* **Selected text**:
────

When I started this column 18 years ago, it was meant to be a humorous look at raising kids. Then it spun out into a humorous look at life in general. I even got to name it – Developing Laugh Lines. Then the kids grew up, I got older, the pandemic rolled in, things went sideways...
To quote the Fresh Prince of Bel-Air, “My life got flipped, turned upside down.”
Some of you may have noticed the writing is a shade off-brand in an existential bummer sort of way. Some of you have been so kind as to reach out to me, worrying if I am depressed.
Yes. How are you?
To be fair, I am a perimenopausal, middle-aged woman dealing with job loss, relocation, empty nest, and a global pandemic. Google any part of that sentence. The Internet gives it zero stars.
Long story short, my source material has changed, which means this column has to change. Or die. Although I frequently think of killing the column or at least rebranding to something more accurate, like “Developing Frown Lines” or “Needing a Lifeline” or “Why Didn’t I Become an Accountant?”, I haven’t done so.
Why? I’m not sure.
As far as pandemic suffering goes, I know I’m one of the lucky ones. My boo-hoo isn’t even competitive. I can see the just-getting-by in everyone’s eyes when they think no one is looking.
As one of my dearest friends said in a fabulous midlife text storm, you can’t even be frustrated with people anymore because “everyone seems to be so damaged”. She ended her text with this: “I just hope people, in general, make a comeback.”
First, I want that printed on a coffee cup.
Second, amen.
Recently, my husband and I watched a comedy special. It was a mash-up of 2022 stand-up routines and, although funny, it had an existential bummer sort of vibe. My husband noticed it, too, and asked how I felt about it.
Relieved. Even the reigning humor gods with Netflix specials are a little darker. I am not alone.
Several years into writing the column, I realized humor comes from sensitive souls. Tragedy plus time equals comedy. No one feels pain more profoundly than the comedian at work. Their art depends on outlasting Time, that doddering old fart.
Watching those comics work through the “dark night of the soul” to emerge with the laugh line reminded me that while our source material has changed, the process remains the same.
I know this process. Developing laugh lines is a fight. It’s a slog. It is NOT a confessional blog.

────

* **Stored data**:
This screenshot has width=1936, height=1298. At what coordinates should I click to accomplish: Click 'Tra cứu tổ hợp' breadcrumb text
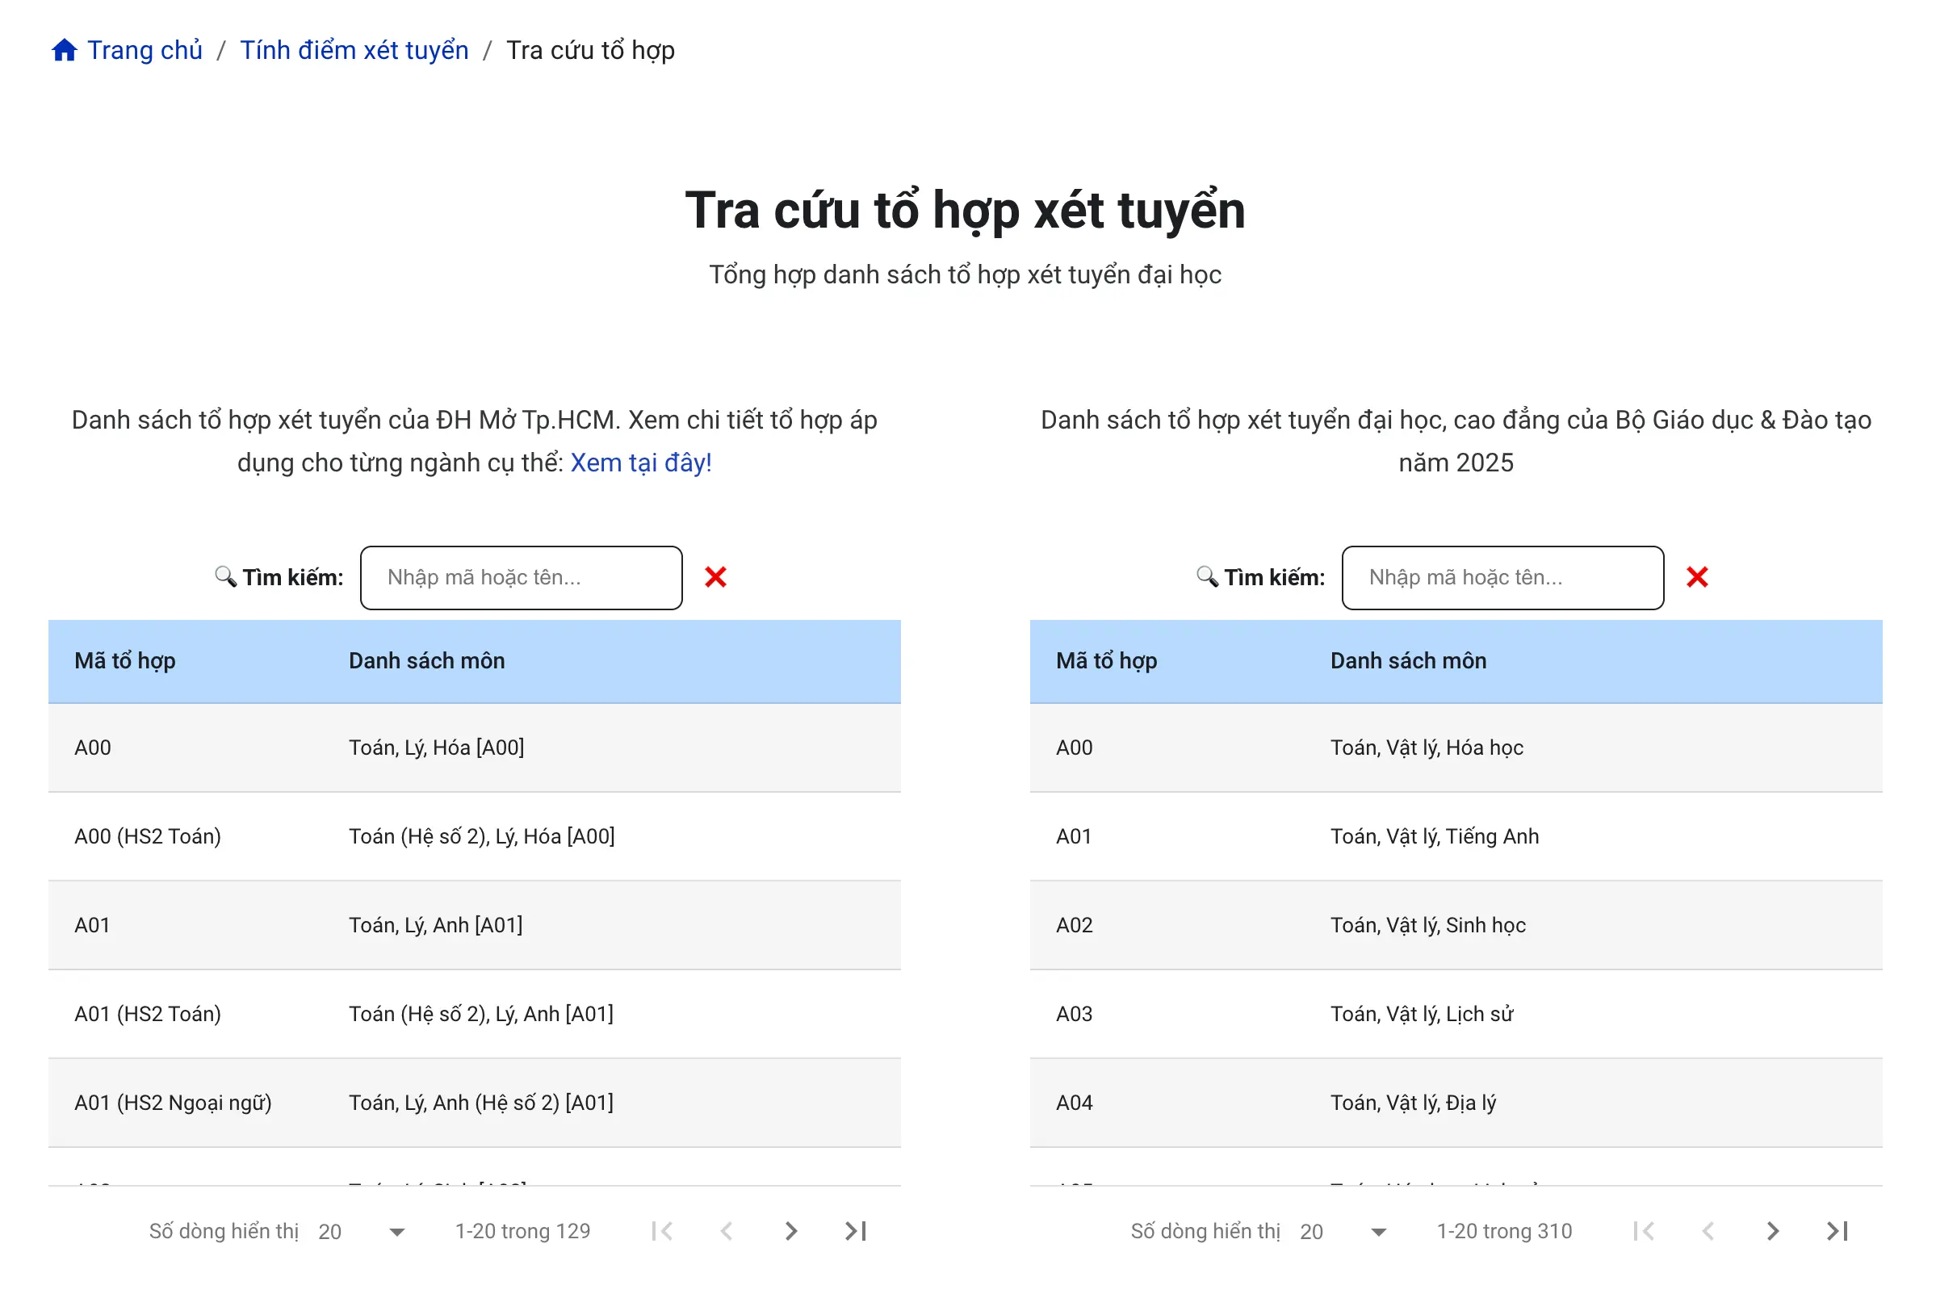590,50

────

* **Questions on the material**:
- A) According to the column, what name did the writer give it?
- B) Quote the passage of the column that opens with the words containing "Relieved. Even the" and closes with "doddering old fart.".

* **Answers to the exercise**:
- A) Developing Laugh Lines

- B)
Relieved. Even the reigning humor gods with Netflix specials are a little darker. I am not alone.
Several years into writing the column, I realized humor comes from sensitive souls. Tragedy plus time equals comedy. No one feels pain more profoundly than the comedian at work. Their art depends on outlasting Time, that doddering old fart.